EXERCISE OBJECTIVE: Swap "hamburger" for "three-line" in everything from the line containing "Select Update Credentials" down to the line containing "click(x=780, y=98)", leaving all else unchanged. Return only those lines.

Items from a data source:
-- START --

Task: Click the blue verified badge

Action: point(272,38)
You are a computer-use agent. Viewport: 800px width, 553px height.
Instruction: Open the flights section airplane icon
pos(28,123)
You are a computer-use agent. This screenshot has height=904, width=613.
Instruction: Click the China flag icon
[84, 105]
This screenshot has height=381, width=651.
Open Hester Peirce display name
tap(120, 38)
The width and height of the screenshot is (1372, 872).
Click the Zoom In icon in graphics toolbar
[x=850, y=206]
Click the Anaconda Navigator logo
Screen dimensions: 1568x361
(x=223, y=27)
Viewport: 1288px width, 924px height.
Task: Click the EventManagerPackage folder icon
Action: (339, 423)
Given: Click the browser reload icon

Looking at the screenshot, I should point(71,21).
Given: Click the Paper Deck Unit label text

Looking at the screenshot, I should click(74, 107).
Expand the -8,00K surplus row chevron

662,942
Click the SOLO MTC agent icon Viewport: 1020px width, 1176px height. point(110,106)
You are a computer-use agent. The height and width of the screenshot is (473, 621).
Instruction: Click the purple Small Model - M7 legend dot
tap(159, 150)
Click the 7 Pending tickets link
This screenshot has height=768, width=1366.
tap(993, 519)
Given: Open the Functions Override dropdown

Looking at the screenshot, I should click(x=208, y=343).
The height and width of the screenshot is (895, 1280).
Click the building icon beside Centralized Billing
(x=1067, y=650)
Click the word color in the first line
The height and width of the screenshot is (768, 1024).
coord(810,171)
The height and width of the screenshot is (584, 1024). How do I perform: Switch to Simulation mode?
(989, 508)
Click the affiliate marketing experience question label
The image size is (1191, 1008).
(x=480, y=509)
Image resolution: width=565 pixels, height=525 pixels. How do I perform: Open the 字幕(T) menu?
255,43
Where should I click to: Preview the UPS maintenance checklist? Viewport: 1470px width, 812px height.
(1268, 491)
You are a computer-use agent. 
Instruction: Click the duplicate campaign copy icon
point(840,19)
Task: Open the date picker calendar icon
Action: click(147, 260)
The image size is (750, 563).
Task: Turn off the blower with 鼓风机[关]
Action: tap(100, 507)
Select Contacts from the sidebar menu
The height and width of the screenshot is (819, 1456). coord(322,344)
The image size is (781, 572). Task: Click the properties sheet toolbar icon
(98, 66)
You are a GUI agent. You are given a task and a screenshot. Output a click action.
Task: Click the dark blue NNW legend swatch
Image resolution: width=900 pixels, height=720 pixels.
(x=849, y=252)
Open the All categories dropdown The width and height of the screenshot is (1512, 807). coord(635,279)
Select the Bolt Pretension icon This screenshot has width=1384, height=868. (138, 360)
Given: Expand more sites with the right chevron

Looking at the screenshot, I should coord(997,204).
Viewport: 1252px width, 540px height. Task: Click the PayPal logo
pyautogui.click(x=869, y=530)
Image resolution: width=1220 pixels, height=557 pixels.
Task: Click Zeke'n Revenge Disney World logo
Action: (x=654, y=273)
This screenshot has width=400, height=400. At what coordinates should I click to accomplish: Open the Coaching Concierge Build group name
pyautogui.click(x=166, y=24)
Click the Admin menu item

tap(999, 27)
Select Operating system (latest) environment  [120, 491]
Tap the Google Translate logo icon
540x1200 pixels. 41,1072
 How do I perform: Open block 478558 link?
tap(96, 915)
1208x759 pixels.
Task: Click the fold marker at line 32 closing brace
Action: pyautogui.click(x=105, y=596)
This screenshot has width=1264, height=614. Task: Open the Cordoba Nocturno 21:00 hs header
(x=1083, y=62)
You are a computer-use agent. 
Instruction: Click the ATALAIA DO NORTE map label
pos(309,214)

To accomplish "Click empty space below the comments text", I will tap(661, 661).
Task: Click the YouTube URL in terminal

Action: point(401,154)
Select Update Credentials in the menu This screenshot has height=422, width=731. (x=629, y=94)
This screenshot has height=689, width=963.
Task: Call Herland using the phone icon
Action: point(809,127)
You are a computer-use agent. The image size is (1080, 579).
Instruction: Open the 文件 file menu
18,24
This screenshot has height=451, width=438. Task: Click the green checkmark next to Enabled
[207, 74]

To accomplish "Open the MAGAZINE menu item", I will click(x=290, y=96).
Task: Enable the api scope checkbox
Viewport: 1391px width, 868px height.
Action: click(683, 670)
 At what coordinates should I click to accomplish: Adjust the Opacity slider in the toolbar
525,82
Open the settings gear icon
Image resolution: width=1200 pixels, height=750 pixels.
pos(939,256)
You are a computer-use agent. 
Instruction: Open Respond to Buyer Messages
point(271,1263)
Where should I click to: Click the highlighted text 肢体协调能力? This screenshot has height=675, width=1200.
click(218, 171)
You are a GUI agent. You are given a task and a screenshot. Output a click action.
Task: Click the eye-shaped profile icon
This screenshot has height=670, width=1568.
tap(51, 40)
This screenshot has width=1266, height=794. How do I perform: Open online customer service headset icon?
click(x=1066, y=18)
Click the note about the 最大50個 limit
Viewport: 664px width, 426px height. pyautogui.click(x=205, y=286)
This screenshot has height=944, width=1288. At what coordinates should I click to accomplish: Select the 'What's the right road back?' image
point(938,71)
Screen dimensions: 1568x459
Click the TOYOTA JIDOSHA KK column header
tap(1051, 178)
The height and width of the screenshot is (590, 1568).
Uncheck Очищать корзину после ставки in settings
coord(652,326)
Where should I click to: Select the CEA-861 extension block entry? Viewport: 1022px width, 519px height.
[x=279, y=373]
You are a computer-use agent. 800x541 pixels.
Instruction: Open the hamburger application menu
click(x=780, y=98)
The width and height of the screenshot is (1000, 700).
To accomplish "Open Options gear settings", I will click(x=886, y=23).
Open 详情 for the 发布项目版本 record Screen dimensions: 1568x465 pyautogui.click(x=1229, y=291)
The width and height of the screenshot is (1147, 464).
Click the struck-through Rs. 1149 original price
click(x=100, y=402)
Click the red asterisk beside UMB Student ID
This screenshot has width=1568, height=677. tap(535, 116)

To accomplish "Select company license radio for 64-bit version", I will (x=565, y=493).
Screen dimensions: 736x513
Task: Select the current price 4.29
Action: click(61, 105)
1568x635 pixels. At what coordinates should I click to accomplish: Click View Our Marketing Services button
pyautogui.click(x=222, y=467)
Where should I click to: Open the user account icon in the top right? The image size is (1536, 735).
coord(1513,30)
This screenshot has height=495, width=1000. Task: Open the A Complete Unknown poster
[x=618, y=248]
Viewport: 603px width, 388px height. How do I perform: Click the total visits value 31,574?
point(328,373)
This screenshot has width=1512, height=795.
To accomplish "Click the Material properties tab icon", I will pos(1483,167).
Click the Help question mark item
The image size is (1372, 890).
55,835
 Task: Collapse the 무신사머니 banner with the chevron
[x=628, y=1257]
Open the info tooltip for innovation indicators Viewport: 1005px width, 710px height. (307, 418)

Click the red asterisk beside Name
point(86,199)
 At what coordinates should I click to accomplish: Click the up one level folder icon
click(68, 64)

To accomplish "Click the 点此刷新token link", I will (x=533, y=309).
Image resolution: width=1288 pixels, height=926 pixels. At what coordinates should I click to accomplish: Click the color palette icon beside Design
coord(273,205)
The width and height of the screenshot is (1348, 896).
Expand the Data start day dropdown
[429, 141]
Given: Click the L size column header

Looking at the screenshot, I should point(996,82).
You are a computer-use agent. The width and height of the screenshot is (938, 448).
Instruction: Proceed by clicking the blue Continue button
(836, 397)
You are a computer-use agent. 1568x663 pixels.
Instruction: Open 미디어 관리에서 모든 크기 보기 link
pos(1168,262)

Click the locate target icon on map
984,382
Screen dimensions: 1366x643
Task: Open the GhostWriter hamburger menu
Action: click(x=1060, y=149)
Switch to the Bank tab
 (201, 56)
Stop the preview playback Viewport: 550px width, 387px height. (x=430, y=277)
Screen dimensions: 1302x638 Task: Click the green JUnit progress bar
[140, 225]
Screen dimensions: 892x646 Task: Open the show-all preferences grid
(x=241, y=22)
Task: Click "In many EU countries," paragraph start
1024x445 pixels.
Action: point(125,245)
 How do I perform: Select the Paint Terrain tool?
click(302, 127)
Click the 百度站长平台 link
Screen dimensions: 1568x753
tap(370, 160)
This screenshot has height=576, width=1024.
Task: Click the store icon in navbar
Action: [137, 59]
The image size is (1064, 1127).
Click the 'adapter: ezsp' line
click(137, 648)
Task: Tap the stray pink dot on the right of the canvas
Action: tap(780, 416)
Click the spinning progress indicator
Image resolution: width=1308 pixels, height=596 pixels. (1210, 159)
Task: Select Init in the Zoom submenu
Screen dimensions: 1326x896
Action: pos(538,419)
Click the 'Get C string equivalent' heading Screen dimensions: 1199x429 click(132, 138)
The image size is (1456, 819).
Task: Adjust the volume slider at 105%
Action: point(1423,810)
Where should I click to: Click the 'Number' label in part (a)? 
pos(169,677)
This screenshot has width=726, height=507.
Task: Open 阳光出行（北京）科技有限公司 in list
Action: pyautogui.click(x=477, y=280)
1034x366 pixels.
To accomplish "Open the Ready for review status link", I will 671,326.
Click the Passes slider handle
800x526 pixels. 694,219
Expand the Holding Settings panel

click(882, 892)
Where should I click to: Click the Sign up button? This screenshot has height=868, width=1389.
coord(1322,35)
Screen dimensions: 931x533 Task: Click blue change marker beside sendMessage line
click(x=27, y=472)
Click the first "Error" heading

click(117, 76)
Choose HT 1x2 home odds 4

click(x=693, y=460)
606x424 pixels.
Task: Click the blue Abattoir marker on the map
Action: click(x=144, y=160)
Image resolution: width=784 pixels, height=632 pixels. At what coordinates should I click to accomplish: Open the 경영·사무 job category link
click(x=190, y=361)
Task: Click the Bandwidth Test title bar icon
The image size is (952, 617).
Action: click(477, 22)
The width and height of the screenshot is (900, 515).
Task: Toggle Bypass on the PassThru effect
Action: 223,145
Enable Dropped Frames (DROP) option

-- END --

COMPLETED TASK:
Select Update Credentials in the menu This screenshot has height=422, width=731. (x=629, y=94)
This screenshot has height=689, width=963.
Task: Call Herland using the phone icon
Action: point(809,127)
You are a computer-use agent. The image size is (1080, 579).
Instruction: Open the 文件 file menu
18,24
This screenshot has height=451, width=438. Task: Click the green checkmark next to Enabled
[207, 74]

To accomplish "Open the MAGAZINE menu item", I will click(x=290, y=96).
Task: Enable the api scope checkbox
Viewport: 1391px width, 868px height.
Action: click(683, 670)
 At what coordinates should I click to accomplish: Adjust the Opacity slider in the toolbar
525,82
Open the settings gear icon
Image resolution: width=1200 pixels, height=750 pixels.
pos(939,256)
You are a computer-use agent. 
Instruction: Open Respond to Buyer Messages
point(271,1263)
Where should I click to: Click the highlighted text 肢体协调能力? This screenshot has height=675, width=1200.
click(218, 171)
You are a GUI agent. You are given a task and a screenshot. Output a click action.
Task: Click the eye-shaped profile icon
This screenshot has height=670, width=1568.
tap(51, 40)
This screenshot has width=1266, height=794. How do I perform: Open online customer service headset icon?
click(x=1066, y=18)
Click the note about the 最大50個 limit
Viewport: 664px width, 426px height. pyautogui.click(x=205, y=286)
This screenshot has height=944, width=1288. At what coordinates should I click to accomplish: Select the 'What's the right road back?' image
point(938,71)
Screen dimensions: 1568x459
Click the TOYOTA JIDOSHA KK column header
tap(1051, 178)
The height and width of the screenshot is (590, 1568).
Uncheck Очищать корзину после ставки in settings
coord(652,326)
Where should I click to: Select the CEA-861 extension block entry? Viewport: 1022px width, 519px height.
[x=279, y=373]
You are a computer-use agent. 800x541 pixels.
Instruction: Open the three-line application menu
click(x=780, y=98)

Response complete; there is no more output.